Un segundo error: no compré un seguro de gastos médicos. No recuerdo cuánto costó que el médico fuera a la casa de mis amigos para recetarnos al bebé y a mi… sólo se que a partir de ese momento tuvimos que comer las pizzas más baratas de toda Roma durante las siguientes dos semanas, viajar en metro y ahorrar en todo lo posible.
Hoy se que algunos países europeos piden que lleves un seguro para ingresar como turista y créanme, será la mejor inversión que puedan hacer si piensan viajar, solos o en familia.

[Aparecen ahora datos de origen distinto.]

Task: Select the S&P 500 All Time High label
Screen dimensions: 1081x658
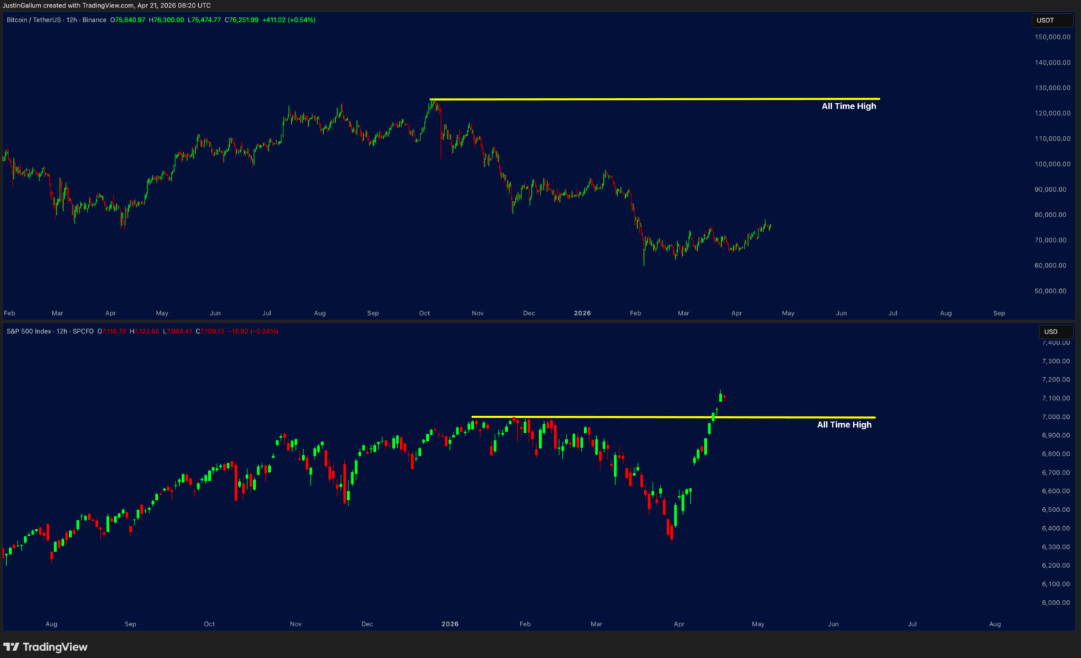Action: [844, 425]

Los viajes provocan un estrés irregular, al que nuestro cuerpo no se acostumbra fácilmente las primeras veces. Cambios de horarios y de alimentos que, si se suman como en mi experiencia, al estrés de una viajera inexperta, que entonces también era madre amateur, el resultado puede ser catastrófico.
¿Qué puedo decirles de mi viaje a Roma? Que aunque durante 10 días de los 15 que estuve allí tuve fiebres superiores a los 39 grados, no me quedé encerrada, conocí todo lo que pude, pero para que les miento… no lo disfruté igual que si hubiera estado sana.
Sin duda el Coliseo es impactante, el gelato es el mejor del mundo y además aprendí a beber un verdadero espresso pero Roma y yo tenemos una deuda pendiente: una nueva visita, esta vez, respaldada por un buen seguro médico y mucha vitamina C.